I have come to the realisation that the military incursion is our big problem, if only we had been allowed to continue with our civil servants! The military regime dealt a serious blow to the progress and implementation of planning programmes by flagrant abuses and imposition of orders. Planning became fully government-controlled and development control was public-oriented, whereas, under the effective rule of law and good governance, physical planning is meant to take adequate control of future development. This is why good governance and effective leadership control is an asset for city development.
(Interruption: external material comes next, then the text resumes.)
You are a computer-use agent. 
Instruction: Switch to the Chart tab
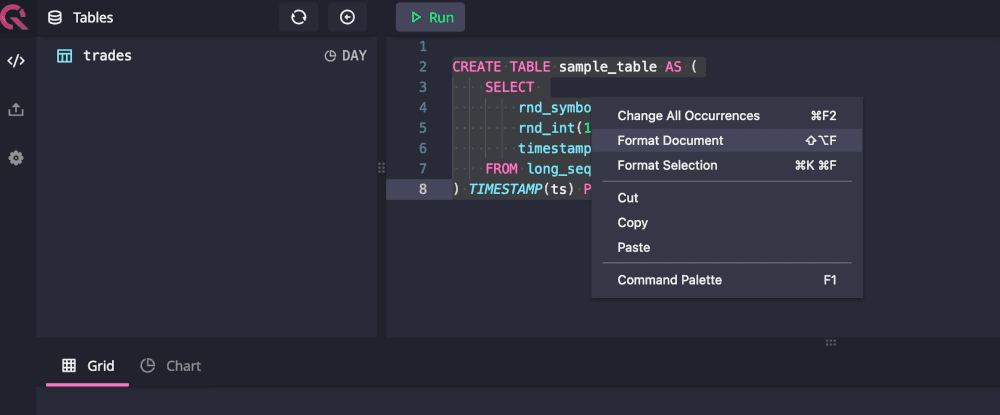[171, 366]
Putting aside what the British left for us, let us take a look at our own efforts at development, like the building of Abuja to decongest Lagos, which was created and executed by us. The movement from Lagos to Abuja was to take about 25 years as was the case in other cities that did so before us: cities like Syndey to Canberra in Australia, and Rio to Brazilia in Brazil. Unfortunately, in our own case, we moved in 10 years thereby disrupting the flow of development as laid out in the master plan. Over the years, we can see the effect of this disruption and if care is not taken by adhering to the original master plan, the city of Abuja will be a slum in the next 10 years. This is not a particularly difficult prediction as the city’s development is already being skewed. For instance, where is the sewage plan for the whole city? Where are the underground facilities that were to hold the infrastructures above? Where are the green parks and mass transportation policy in line with the master plan?
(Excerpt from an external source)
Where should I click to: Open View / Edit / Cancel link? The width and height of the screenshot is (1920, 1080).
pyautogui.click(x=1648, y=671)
One thing I find strange is that most of us now in our 80s and 90s that were professionals and party to these developments that were handed over to us by the British have not been able to speak up, while watching the outright disregard of what was meant to be, many of whom attended the best schools in the world and built things in these countries, only to come home to be subjected to mediocrity. The question I often find myself asking then is, how we went wrong with all the planning and population projections. How did we divert from the need for effective development control so as to prevent abuse and misuse of the land, and to ensure adherence to comprehensive development plans, to the chaos that we have now?
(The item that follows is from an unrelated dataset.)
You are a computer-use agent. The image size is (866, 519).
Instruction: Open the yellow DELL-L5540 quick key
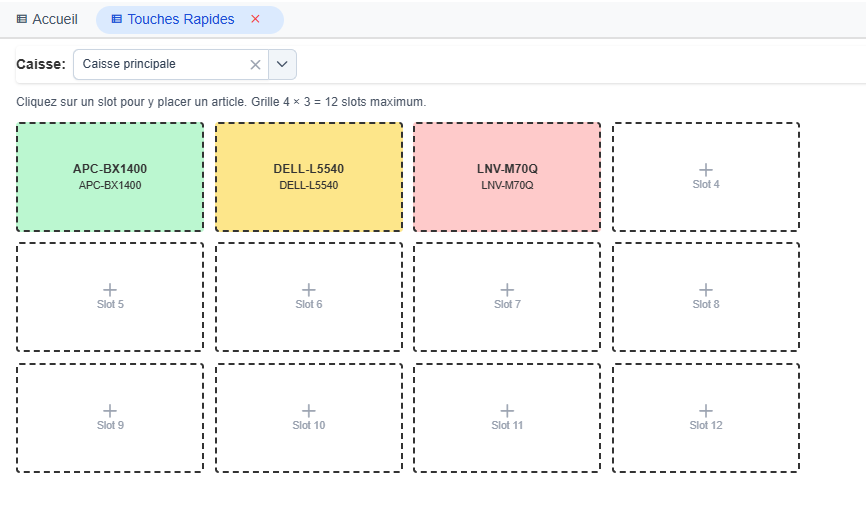tap(309, 177)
I feel so bad and guilty for not speaking up earlier and I also apologise on behalf of all those that were there before me for their silence. We had to take orders from the military as ‘bloody civilians.’

I am concluding by saying that with the population explosion happening everywhere, we must begin now to rebuild the cities with satellite towns so that the plans can be developed with the hope of correcting the serious injury that has been inflicted on our cities over decades. You do not ignore the past because you have money for new development; we must build on the past. If not, there will be a heavier price to pay in the future, if we continue to build without a plan for the future.